### Exercise directions
Please give again, word for word, the lines that lie between the start of the listing below and the line with "Task: Click Apply Now for Frontend Developer", both included.

##### Data listing #####

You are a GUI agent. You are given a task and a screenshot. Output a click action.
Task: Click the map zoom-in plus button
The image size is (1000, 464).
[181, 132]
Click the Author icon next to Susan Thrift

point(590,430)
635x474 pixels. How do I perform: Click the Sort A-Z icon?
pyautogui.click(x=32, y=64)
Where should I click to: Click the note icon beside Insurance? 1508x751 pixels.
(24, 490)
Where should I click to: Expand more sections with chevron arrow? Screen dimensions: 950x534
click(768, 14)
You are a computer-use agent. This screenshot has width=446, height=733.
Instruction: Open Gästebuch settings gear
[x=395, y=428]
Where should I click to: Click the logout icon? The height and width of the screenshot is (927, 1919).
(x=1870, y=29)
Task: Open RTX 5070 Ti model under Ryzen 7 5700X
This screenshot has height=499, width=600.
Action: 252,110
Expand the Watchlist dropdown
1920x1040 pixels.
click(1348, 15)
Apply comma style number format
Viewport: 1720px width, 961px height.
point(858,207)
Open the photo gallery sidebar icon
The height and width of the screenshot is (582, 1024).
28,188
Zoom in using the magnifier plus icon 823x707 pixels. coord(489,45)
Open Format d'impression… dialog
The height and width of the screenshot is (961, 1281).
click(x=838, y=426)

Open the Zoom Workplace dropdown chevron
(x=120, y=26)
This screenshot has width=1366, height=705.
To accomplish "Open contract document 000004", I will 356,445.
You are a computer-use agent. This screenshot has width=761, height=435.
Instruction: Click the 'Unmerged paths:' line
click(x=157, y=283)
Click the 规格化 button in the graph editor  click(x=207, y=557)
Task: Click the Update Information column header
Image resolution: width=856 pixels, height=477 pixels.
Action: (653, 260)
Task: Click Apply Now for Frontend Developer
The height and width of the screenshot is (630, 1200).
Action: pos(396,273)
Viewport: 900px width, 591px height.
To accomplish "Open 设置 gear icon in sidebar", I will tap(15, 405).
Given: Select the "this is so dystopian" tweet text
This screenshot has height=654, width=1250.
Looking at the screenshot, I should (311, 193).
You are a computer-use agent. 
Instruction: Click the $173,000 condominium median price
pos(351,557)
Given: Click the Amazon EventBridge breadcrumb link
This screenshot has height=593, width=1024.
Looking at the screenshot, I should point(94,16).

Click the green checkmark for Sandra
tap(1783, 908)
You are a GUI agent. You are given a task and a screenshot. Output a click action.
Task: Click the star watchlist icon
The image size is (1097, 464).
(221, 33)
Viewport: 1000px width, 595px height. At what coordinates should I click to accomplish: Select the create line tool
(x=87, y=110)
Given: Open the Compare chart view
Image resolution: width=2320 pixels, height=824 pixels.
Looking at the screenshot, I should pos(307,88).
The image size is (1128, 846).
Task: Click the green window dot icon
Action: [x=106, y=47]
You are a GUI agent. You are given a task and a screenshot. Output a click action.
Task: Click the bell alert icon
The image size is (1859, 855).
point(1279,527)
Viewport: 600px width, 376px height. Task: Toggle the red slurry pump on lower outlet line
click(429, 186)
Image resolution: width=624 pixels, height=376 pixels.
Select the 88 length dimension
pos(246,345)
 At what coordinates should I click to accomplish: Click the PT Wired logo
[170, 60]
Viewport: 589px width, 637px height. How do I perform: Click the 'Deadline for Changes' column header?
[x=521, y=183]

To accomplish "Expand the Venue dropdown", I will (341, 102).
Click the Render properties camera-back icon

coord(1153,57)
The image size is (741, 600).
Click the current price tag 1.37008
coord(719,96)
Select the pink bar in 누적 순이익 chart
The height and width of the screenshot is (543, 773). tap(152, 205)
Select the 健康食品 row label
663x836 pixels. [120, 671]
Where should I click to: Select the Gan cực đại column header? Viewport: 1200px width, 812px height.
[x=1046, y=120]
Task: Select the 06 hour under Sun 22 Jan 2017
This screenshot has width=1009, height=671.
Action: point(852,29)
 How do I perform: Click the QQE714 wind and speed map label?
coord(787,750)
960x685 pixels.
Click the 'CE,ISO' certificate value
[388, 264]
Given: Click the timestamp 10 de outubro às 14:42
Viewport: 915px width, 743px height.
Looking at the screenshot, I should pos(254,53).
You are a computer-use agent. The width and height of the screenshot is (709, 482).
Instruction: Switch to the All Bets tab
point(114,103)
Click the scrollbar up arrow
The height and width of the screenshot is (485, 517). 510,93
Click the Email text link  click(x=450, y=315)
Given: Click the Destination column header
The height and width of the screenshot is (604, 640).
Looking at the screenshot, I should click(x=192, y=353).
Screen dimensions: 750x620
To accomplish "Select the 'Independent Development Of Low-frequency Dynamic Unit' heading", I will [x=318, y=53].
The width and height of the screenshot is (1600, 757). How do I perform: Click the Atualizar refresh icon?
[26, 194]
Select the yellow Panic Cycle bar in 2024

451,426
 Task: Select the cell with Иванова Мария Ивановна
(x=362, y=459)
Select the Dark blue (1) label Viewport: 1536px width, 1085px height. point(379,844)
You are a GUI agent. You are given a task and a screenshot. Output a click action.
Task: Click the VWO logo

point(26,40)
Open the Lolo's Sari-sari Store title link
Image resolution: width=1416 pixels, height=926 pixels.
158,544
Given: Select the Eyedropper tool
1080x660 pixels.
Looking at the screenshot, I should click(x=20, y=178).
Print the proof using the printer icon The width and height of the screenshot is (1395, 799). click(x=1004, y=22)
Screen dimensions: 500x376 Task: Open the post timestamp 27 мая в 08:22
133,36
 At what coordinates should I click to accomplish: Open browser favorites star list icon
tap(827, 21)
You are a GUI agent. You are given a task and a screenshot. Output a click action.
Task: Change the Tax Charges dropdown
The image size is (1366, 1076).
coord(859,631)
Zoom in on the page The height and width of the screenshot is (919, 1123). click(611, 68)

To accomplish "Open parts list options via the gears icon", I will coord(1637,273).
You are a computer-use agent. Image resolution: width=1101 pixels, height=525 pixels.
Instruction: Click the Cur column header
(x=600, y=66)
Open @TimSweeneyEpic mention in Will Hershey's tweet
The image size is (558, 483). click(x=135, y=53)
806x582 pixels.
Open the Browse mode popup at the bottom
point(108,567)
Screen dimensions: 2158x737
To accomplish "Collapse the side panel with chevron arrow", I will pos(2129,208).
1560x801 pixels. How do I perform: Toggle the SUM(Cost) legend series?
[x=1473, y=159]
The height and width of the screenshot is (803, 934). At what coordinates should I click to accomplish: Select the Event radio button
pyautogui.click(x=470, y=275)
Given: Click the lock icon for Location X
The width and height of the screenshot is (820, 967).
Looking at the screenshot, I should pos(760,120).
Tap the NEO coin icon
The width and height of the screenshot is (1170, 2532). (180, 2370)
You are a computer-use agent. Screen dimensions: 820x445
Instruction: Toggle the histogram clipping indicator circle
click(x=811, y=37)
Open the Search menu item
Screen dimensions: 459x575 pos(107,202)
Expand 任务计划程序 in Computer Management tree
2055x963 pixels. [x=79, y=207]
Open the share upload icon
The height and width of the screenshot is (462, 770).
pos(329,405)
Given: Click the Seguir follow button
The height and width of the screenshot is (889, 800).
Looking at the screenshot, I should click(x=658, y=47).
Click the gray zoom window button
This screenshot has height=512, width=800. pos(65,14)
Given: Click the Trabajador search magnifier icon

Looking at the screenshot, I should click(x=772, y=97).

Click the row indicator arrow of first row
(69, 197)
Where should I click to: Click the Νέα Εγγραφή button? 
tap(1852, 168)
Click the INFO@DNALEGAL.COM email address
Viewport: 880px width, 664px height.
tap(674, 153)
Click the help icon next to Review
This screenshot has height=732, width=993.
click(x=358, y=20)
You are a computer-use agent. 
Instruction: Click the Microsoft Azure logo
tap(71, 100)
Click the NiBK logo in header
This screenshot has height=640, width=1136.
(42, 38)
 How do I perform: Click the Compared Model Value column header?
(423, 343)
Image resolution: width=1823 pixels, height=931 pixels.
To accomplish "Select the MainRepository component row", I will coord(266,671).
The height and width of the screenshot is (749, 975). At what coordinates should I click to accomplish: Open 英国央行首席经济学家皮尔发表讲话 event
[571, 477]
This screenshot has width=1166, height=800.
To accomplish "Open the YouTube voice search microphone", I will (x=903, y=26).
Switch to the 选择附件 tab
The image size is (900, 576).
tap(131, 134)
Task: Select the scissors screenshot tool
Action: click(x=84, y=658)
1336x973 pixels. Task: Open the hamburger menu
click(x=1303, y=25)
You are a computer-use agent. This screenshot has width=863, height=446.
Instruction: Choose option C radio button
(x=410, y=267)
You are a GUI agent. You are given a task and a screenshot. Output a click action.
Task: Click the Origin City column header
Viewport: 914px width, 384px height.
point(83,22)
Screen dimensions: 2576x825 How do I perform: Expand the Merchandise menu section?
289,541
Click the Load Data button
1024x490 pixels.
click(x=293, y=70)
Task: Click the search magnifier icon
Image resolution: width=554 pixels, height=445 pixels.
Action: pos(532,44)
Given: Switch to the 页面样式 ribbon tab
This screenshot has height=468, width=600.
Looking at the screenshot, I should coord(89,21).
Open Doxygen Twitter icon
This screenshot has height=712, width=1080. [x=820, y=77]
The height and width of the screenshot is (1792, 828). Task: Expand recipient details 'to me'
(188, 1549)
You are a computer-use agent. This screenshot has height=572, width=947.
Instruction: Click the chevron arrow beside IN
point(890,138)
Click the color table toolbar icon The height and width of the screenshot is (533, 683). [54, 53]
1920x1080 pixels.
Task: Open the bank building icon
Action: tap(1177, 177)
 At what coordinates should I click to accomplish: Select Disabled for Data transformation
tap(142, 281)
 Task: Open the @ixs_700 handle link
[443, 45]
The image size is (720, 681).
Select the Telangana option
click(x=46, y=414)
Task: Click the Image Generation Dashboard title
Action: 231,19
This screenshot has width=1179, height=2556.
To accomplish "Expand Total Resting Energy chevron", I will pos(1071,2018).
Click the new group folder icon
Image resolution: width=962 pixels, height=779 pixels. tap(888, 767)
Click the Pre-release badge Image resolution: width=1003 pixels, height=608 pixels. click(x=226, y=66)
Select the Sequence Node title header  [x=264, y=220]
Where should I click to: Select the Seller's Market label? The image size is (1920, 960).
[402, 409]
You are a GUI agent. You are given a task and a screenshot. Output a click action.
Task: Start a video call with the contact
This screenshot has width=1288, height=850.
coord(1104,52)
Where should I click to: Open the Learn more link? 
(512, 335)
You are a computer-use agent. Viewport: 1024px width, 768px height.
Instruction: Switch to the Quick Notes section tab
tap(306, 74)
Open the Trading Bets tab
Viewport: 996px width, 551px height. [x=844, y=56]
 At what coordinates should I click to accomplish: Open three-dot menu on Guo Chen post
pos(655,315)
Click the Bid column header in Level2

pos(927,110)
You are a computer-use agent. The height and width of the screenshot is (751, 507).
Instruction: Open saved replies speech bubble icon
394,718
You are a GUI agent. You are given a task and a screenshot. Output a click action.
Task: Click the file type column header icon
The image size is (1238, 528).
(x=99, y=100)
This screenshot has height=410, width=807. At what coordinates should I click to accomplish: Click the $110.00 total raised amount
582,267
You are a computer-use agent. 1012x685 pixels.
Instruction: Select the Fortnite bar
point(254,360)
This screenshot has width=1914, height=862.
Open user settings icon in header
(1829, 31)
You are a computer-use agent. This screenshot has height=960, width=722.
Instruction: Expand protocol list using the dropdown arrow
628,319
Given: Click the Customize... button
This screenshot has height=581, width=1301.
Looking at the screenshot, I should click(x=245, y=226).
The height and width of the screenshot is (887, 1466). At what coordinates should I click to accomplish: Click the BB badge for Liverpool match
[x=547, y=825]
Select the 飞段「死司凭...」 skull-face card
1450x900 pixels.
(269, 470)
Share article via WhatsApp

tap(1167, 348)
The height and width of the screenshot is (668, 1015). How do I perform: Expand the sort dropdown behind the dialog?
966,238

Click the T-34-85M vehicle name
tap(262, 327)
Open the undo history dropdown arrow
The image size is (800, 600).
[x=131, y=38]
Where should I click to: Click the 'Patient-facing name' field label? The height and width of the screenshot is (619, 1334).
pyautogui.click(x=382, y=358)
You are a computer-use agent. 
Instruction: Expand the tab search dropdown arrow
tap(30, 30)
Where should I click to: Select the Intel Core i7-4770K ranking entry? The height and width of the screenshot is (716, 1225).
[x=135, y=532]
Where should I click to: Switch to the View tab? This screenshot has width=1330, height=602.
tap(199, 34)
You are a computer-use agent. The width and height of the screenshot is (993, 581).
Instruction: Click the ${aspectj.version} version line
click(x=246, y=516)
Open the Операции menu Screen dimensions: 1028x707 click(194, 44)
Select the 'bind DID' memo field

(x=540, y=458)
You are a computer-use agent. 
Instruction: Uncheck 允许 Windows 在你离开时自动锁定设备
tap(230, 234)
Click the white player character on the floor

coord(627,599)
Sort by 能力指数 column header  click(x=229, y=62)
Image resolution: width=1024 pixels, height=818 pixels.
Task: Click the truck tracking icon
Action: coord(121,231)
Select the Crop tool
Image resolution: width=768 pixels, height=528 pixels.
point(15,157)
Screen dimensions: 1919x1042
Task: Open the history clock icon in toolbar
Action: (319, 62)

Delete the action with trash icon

#####

### Task result
You are a GUI agent. You are given a task and a screenshot. Output a click action.
Task: Click the map zoom-in plus button
The image size is (1000, 464).
[181, 132]
Click the Author icon next to Susan Thrift

point(590,430)
635x474 pixels. How do I perform: Click the Sort A-Z icon?
pyautogui.click(x=32, y=64)
Where should I click to: Click the note icon beside Insurance? 1508x751 pixels.
(24, 490)
Where should I click to: Expand more sections with chevron arrow? Screen dimensions: 950x534
click(768, 14)
You are a computer-use agent. This screenshot has width=446, height=733.
Instruction: Open Gästebuch settings gear
[x=395, y=428]
Where should I click to: Click the logout icon? The height and width of the screenshot is (927, 1919).
(x=1870, y=29)
Task: Open RTX 5070 Ti model under Ryzen 7 5700X
This screenshot has height=499, width=600.
Action: 252,110
Expand the Watchlist dropdown
1920x1040 pixels.
click(1348, 15)
Apply comma style number format
Viewport: 1720px width, 961px height.
point(858,207)
Open the photo gallery sidebar icon
The height and width of the screenshot is (582, 1024).
28,188
Zoom in using the magnifier plus icon 823x707 pixels. coord(489,45)
Open Format d'impression… dialog
The height and width of the screenshot is (961, 1281).
click(x=838, y=426)

Open the Zoom Workplace dropdown chevron
(x=120, y=26)
This screenshot has width=1366, height=705.
To accomplish "Open contract document 000004", I will 356,445.
You are a computer-use agent. This screenshot has width=761, height=435.
Instruction: Click the 'Unmerged paths:' line
click(x=157, y=283)
Click the 规格化 button in the graph editor  click(x=207, y=557)
Task: Click the Update Information column header
Image resolution: width=856 pixels, height=477 pixels.
Action: (653, 260)
Task: Click Apply Now for Frontend Developer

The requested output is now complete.